* WHAT IS NEEDED:
Restate, word for word, the run of lines that starts at the line containing "has width=850, height=576." and ends with the final line of the listing. Leave pictures out.

* EXERCISE MATERIAL:
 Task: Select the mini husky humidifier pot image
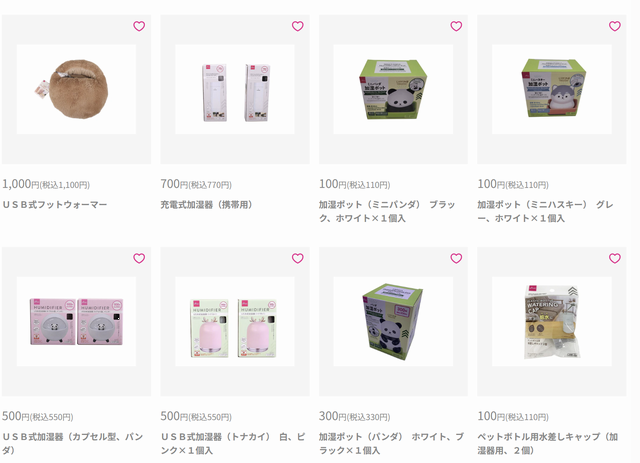(552, 89)
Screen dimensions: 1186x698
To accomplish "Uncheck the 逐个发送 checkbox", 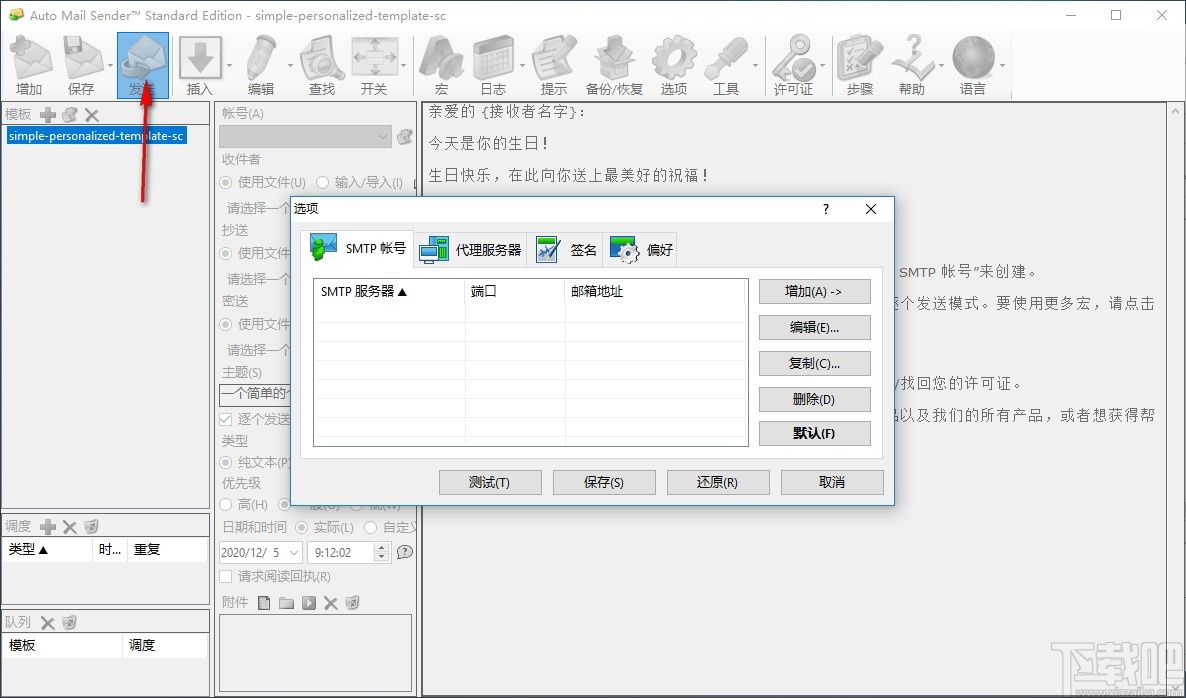I will coord(225,419).
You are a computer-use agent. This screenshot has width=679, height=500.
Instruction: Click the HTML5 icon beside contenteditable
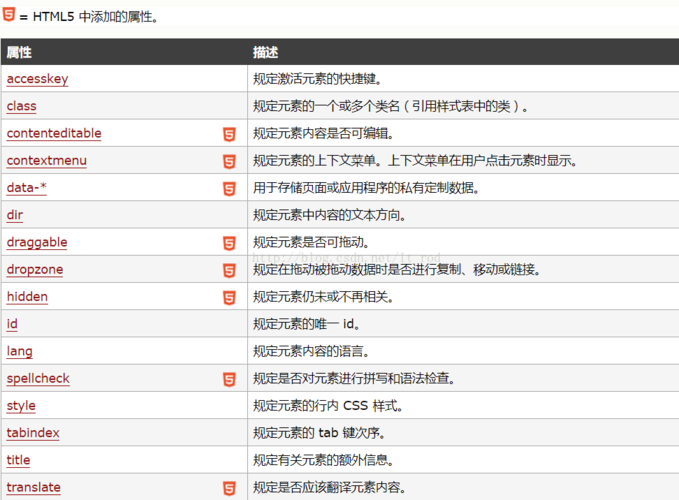[229, 134]
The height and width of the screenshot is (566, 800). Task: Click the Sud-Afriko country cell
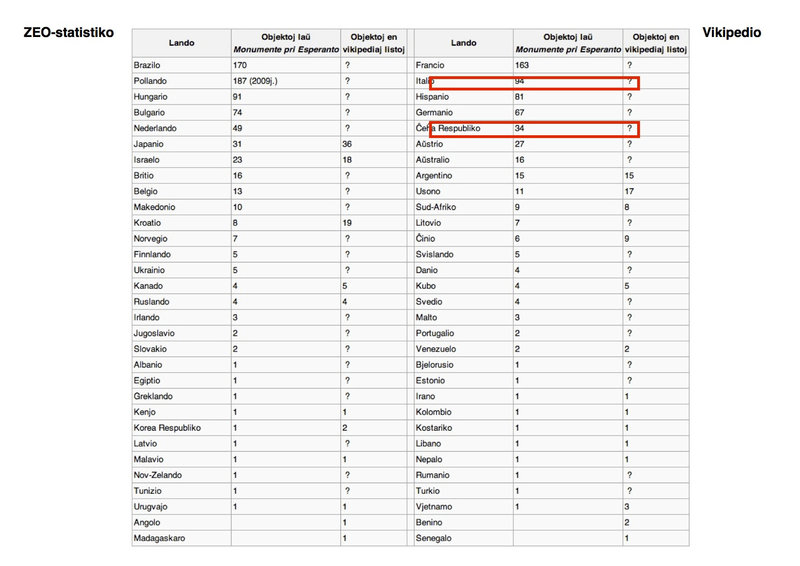click(x=463, y=207)
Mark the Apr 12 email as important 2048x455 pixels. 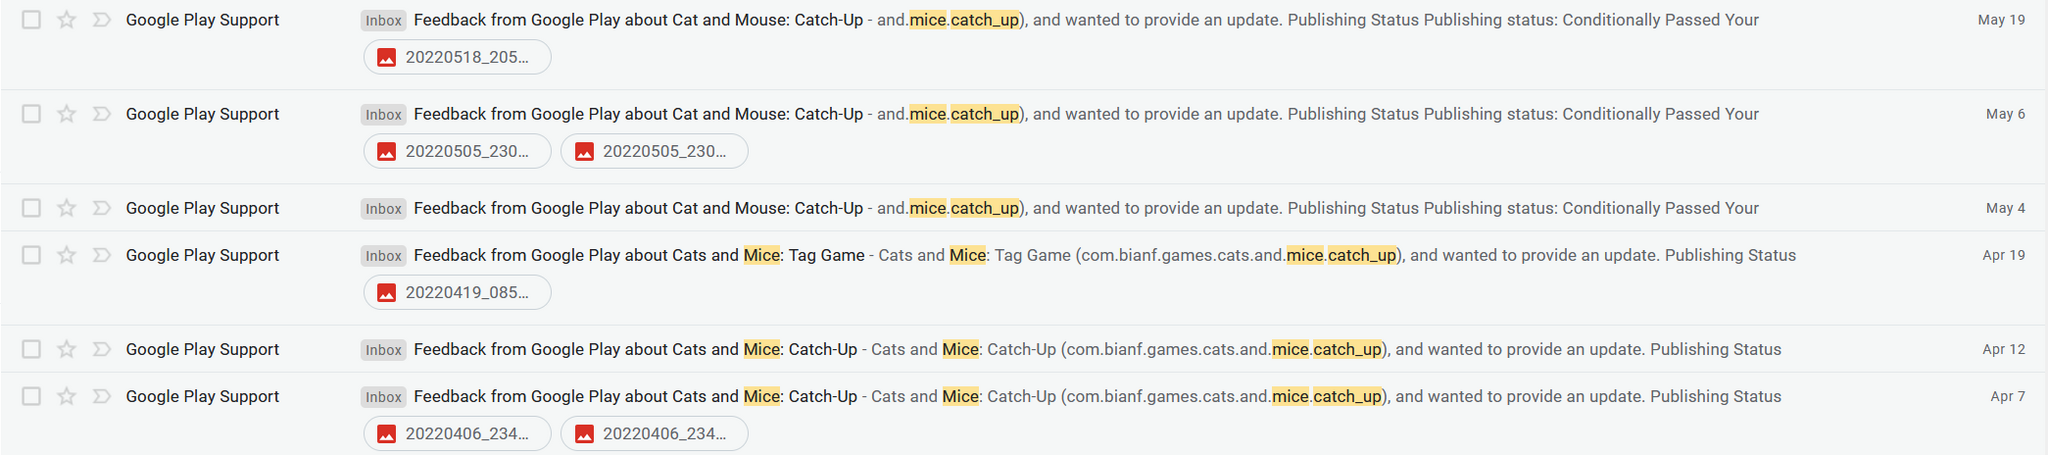101,349
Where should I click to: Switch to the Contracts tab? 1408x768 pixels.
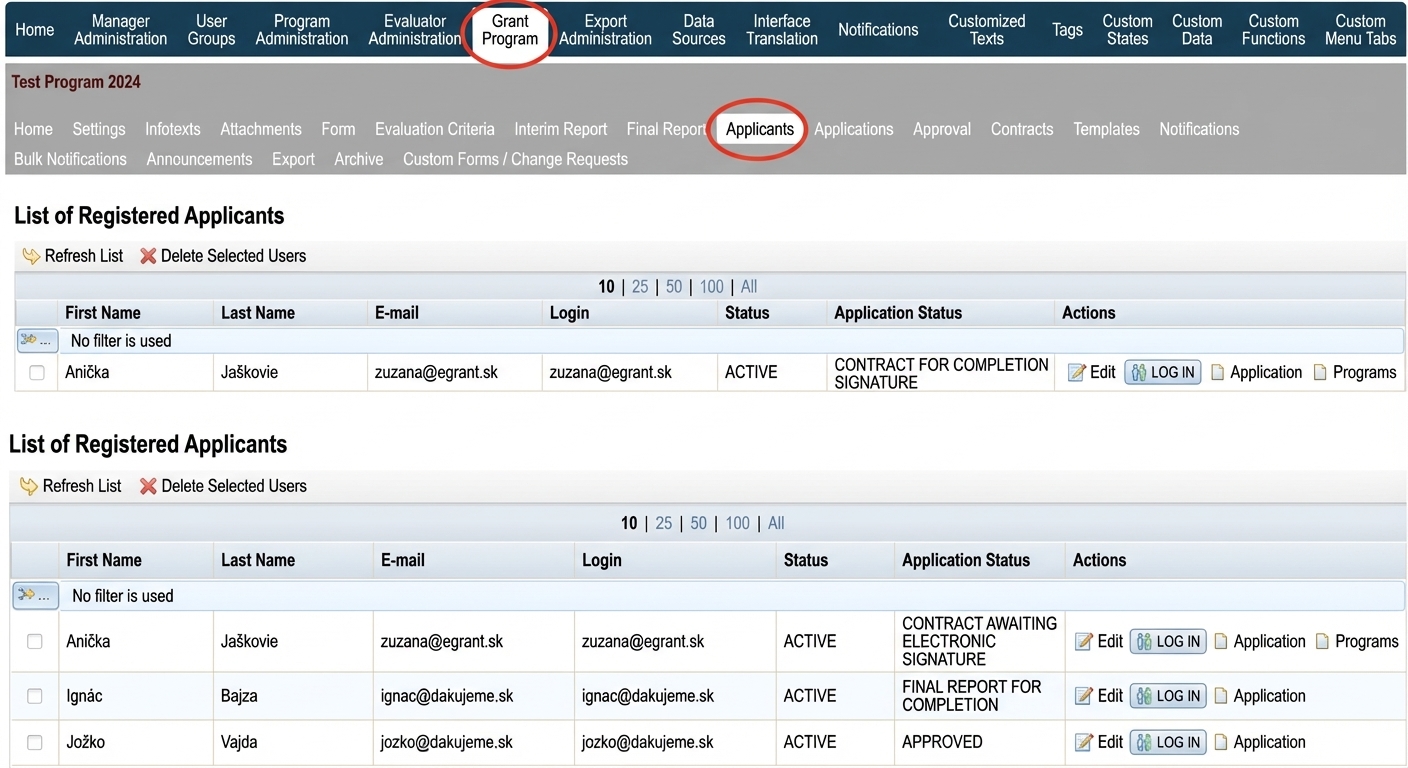pos(1021,129)
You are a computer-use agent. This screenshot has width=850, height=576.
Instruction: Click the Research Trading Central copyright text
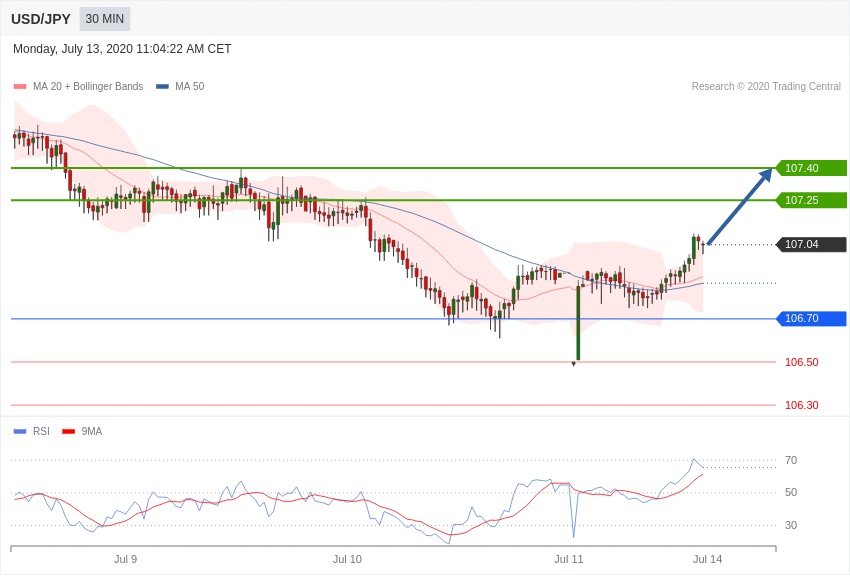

* ANSWER TO THE EXERCISE:
You are a computer-use agent. This screenshot has width=850, height=576.
Instruction: Click the Research Trading Central copyright text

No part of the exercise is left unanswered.